Text shown START
At 08:59 AM 10/10/01 -0500, Rick Tarara wrote:
'Location' also implies (at least to me) a location
relative to some reference.

OK.

Therefore I'm not sure it is any better than
'position' in removing the implied vector nature of the beast. It would
seem that 'displacement' is the term we've created to explicitly contain the
vector nature. To get away from your first objection (if P is not a vector
how can delta-P be one) then we probably should ONLY talk about
displacement, but students are going to think in 'location' or 'position'.

Whaaaaaaat?

What is "implied" about the vector nature? The beast in question is a
vector, always was a vector, and always will be a vector. Fiddling with
the nomenclature isn't going to change this.

If you want to get really, really technical, you can draw a distinction
between the space of points P and the space of position-vectors from the
origin to P. But the two spaces are isomorphic, so who cares? Anybody who
is sophisticated to understand the distinction should be sophisticated to
understand that it doesn't matter. For everybody else, just tell them P
"is" a vector, end of story.
Text shown END
▶ _Required work_:
(a) In the email exchange on position vectors, which terms appear inside single quotation marks? Give each term once.
(b) Say whether each statement agrees with the email exchange on position vectors, and quote the words that decide it. (i) Rick Tarara's message was sent at 08:59 AM. (ii) The reply calls the space of points P and the space of position-vectors isomorphic. (iii) Rick Tarara suggests talking only about location.
(c) Resume the email exchange on position vectors after its last sentence.
Input data START
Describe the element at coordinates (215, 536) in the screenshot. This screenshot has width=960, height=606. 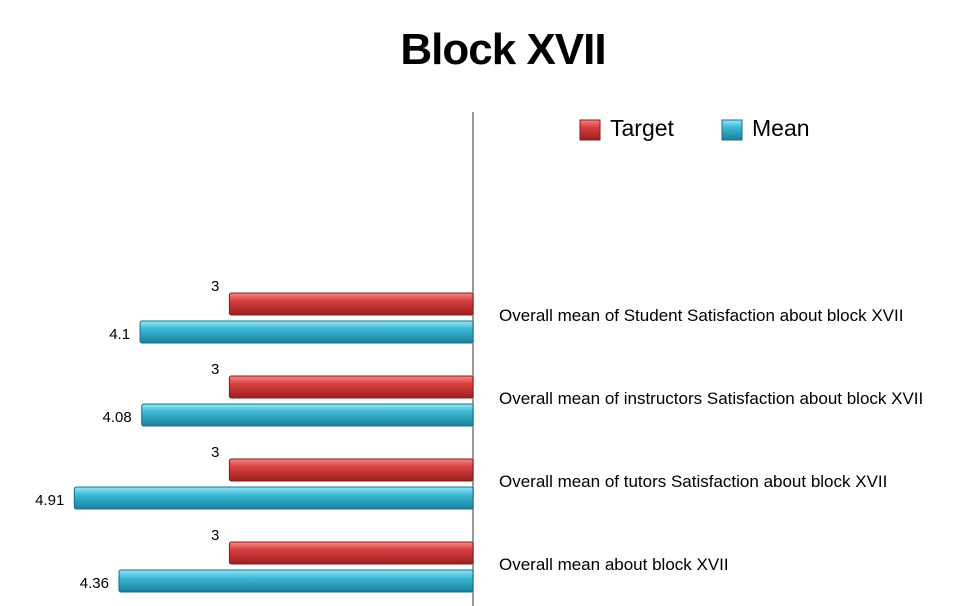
Input data END
▶ _Written answers_:
(a) location, position, displacement

(b)
(i) Yes: "At 08:59 AM 10/10/01 -0500, Rick Tarara wrote:"
(ii) Yes: "But the two spaces are isomorphic, so who cares?"
(iii) No: "then we probably should ONLY talk about displacement"

(c)
=============

There exist a few non-vector quantities. Surprisingly, nobody has
mentioned them yet. These include
distance := (scalar) norm of (vector) separation
speed := (scalar) norm of (vector) velocity

But these quantities are of very limited use; "removing" the "vector
nature" does not make things "better" -- just the opposite. There are some
fundamental laws involving position and/or velocity, and (as we saw a
couple of weeks ago in another thread) trying to re-express these laws in
terms of non-vector quantities produces all sorts of ugly singularities and
other problems.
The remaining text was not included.